BTW, AWS EC2 always refers to boot drives as /dev/sda1,
even when the device has a different name, such as /dev/xvdb1.
replaceSystemVolume Bash function
This Bash function detaches the volume containing the current boot drive of an EC2 instance and replaces it with another volume. If the EC2 instance is running then it is first stopped.
#!/bin/bash
function replaceSystemVolume {
# $1 - EC2 instance id
# $2 - new volume to mount as system boot drive
export EC2_INSTANCE="$(
aws ec2 describe-instances --instance-ids "$1" | \
jq -r ".Reservations[].Instances[0]"
)"
export EC2_NAME="$(
jq -r ".Tags[] | select(.Key==\"Name\") | .Value" <<< "$EC2_INSTANCE"
)"
export ATTACHED_VOLUME_ID="$(
jq -r ".BlockDeviceMappings[].Ebs.VolumeId" <<< "$EC2_INSTANCE"
)"
if [[ "$ATTACHED_VOLUME_ID" == "$2" ]]; then
>&2 echo "VolumeId $2 is already attached to EC2 instance $1"
exit 1
fi
export EC2_STATE="$(
jq -r ".State.Name" <<< "$EC2_INSTANCE"
)"
if [ "$EC2_STATE" == running ]; then
echo "Stopping EC2 instance $1"
aws ec2 stop-instances --instance-ids "$1"
aws ec2 wait instance-stopped --instance-ids "$1"
fi
aws ec2 detach-volume --volume-id "$ATTACHED_VOLUME_ID"
aws ec2 wait volume-available --volume-id "$ATTACHED_VOLUME_ID"
aws ec2 attach-volume \
--device /dev/sda1 \
--instance-id "$1" \
--volume-id "$2"
aws ec2 wait volume-in-use --volume-id "$2"
aws ec2 start-instances --instance-ids "$1"

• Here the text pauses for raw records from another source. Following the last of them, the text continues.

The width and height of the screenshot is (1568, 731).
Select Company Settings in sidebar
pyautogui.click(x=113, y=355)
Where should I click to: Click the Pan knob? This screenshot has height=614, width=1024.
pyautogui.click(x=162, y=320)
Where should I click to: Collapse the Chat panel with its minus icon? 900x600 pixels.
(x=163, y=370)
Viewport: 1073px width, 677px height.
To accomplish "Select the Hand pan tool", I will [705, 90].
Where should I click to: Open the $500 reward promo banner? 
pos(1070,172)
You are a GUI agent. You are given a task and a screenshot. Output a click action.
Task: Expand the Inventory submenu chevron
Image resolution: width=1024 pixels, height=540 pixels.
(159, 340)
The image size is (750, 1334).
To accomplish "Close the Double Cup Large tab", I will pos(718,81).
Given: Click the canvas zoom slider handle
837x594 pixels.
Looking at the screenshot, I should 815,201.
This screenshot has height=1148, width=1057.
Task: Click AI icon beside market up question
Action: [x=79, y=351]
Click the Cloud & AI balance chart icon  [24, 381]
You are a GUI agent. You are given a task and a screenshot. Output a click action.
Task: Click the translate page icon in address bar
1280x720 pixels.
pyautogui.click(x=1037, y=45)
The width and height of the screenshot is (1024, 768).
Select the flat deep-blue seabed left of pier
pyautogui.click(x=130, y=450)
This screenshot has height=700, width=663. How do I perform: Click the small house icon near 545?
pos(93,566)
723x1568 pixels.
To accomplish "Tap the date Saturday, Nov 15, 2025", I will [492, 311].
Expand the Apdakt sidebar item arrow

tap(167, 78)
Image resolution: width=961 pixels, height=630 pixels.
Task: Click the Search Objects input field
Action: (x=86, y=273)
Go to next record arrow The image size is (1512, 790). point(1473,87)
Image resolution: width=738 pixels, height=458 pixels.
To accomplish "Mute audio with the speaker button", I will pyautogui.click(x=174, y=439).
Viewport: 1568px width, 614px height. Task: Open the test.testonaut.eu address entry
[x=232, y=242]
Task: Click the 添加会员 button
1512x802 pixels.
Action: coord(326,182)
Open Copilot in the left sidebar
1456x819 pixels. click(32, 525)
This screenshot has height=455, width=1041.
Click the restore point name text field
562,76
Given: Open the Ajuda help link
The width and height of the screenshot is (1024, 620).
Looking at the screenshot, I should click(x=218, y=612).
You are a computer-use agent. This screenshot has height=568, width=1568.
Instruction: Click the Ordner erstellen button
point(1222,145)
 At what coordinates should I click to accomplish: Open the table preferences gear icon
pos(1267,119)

aws ec2 wait instance-started --instance-ids "$1"
}
set -e
replaceSystemVolume "$@"
Here is how to use it:
$ replaceSystemVolume "$AWS_PROBLEM_INSTANCE_ID" "$AWS_RESCUE_VOLUME_ID"
Preview 2 instance id is AWS_EC2_RESCUE_ID.
Replace rescue volume on preview with preview's original volume:
$ replaceSystemVolume "$AWS_EC2_RESCUE_ID" "$AWS_PREVIEW_VOLUME_ID"
Boot the problem system
Boot the problem system and verify the problem is solved.
$ aws ec2 start-instances --instance-ids $AWS_PROBLEM_INSTANCE_ID $ aws ec2 wait instance-started --instance-ids $AWS_PROBLEM_INSTANCE_ID
Acknowledgements
This article was inspired by this excellent article, which uses the AWS web console to achieve similar results.